Saved data entries:
########################################

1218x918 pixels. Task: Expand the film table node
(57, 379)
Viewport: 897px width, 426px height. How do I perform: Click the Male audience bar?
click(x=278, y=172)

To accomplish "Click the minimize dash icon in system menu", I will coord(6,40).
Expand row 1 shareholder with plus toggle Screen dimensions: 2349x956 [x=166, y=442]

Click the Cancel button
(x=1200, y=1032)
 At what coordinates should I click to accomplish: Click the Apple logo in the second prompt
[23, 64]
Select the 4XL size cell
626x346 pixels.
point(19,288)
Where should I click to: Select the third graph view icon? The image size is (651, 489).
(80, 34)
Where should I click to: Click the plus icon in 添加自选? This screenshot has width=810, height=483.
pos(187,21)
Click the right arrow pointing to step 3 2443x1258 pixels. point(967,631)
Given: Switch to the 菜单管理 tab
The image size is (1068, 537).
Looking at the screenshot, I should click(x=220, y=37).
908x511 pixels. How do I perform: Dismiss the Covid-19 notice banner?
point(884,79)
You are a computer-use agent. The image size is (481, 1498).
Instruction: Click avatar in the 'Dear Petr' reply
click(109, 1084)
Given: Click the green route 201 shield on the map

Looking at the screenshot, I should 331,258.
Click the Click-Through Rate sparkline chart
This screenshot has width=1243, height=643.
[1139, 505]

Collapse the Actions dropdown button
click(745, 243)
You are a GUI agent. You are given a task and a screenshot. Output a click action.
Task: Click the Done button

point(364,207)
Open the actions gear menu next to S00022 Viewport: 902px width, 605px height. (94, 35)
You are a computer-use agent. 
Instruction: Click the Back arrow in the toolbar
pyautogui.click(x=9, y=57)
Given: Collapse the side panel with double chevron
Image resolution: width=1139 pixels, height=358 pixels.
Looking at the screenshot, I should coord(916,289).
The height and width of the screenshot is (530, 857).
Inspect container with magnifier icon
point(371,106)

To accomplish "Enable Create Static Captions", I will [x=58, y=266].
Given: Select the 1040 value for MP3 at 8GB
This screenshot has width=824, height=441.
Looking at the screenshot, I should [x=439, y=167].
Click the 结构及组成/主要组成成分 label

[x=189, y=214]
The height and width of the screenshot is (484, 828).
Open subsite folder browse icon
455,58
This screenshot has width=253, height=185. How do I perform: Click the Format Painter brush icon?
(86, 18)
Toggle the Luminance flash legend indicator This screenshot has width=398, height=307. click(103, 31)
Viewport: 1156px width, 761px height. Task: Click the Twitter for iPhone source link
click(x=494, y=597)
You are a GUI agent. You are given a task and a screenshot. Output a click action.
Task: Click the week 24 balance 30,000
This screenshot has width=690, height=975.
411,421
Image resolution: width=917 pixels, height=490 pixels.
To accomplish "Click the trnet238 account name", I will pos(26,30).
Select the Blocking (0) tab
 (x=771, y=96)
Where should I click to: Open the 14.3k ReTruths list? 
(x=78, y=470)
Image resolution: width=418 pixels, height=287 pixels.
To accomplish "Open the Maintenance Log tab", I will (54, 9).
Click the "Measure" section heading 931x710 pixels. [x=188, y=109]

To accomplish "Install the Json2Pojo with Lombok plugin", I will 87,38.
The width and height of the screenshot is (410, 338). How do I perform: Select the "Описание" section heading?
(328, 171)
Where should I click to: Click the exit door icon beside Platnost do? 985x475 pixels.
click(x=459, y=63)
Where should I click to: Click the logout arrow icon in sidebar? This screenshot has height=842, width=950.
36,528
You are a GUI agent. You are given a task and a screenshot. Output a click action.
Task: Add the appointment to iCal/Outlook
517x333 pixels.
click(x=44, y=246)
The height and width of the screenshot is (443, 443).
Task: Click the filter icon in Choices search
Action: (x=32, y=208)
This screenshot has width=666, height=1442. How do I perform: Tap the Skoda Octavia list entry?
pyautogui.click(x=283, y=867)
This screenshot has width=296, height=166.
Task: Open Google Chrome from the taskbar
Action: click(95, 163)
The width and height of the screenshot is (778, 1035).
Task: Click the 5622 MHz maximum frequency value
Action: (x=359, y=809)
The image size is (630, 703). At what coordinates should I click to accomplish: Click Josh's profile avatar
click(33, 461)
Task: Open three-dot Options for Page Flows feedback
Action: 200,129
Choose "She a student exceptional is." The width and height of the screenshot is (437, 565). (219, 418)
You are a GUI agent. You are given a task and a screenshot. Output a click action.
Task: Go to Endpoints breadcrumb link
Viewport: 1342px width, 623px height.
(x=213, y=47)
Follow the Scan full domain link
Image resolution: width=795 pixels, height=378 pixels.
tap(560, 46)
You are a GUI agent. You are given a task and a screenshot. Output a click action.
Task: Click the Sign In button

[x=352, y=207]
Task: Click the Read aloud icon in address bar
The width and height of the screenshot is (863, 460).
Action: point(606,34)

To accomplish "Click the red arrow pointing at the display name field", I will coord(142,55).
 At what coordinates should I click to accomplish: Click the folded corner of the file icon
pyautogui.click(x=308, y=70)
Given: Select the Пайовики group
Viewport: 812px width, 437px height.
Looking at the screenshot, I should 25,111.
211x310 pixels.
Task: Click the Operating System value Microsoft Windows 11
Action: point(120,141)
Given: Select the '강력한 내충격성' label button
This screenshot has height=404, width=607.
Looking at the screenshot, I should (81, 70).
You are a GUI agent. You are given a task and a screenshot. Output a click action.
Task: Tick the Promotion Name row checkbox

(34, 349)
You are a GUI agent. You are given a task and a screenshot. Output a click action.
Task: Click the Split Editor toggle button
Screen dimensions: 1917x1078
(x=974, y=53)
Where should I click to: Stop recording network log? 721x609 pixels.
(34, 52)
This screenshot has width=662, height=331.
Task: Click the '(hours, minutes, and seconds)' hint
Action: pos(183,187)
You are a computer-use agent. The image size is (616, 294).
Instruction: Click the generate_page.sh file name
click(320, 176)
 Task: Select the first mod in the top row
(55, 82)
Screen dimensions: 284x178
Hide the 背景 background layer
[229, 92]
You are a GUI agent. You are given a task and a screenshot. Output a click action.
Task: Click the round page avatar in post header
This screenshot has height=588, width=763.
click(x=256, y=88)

########################################

**Directions:**
Up to and including the line with "The height and width of the screenshot is (530, 857).", repeat the data exactly, starting from its first line; nothing else belongs in the response.

**Result of this task:**
1218x918 pixels. Task: Expand the film table node
(57, 379)
Viewport: 897px width, 426px height. How do I perform: Click the Male audience bar?
click(x=278, y=172)

To accomplish "Click the minimize dash icon in system menu", I will coord(6,40).
Expand row 1 shareholder with plus toggle Screen dimensions: 2349x956 [x=166, y=442]

Click the Cancel button
(x=1200, y=1032)
 At what coordinates should I click to accomplish: Click the Apple logo in the second prompt
[23, 64]
Select the 4XL size cell
626x346 pixels.
point(19,288)
Where should I click to: Select the third graph view icon? The image size is (651, 489).
(80, 34)
Where should I click to: Click the plus icon in 添加自选? This screenshot has width=810, height=483.
pos(187,21)
Click the right arrow pointing to step 3 2443x1258 pixels. point(967,631)
Given: Switch to the 菜单管理 tab
The image size is (1068, 537).
Looking at the screenshot, I should click(x=220, y=37).
908x511 pixels. How do I perform: Dismiss the Covid-19 notice banner?
point(884,79)
You are a computer-use agent. The image size is (481, 1498).
Instruction: Click avatar in the 'Dear Petr' reply
click(109, 1084)
Given: Click the green route 201 shield on the map

Looking at the screenshot, I should 331,258.
Click the Click-Through Rate sparkline chart
This screenshot has width=1243, height=643.
[1139, 505]

Collapse the Actions dropdown button
click(745, 243)
You are a GUI agent. You are given a task and a screenshot. Output a click action.
Task: Click the Done button

point(364,207)
Open the actions gear menu next to S00022 Viewport: 902px width, 605px height. (94, 35)
You are a computer-use agent. 
Instruction: Click the Back arrow in the toolbar
pyautogui.click(x=9, y=57)
Given: Collapse the side panel with double chevron
Image resolution: width=1139 pixels, height=358 pixels.
Looking at the screenshot, I should coord(916,289).
The height and width of the screenshot is (530, 857).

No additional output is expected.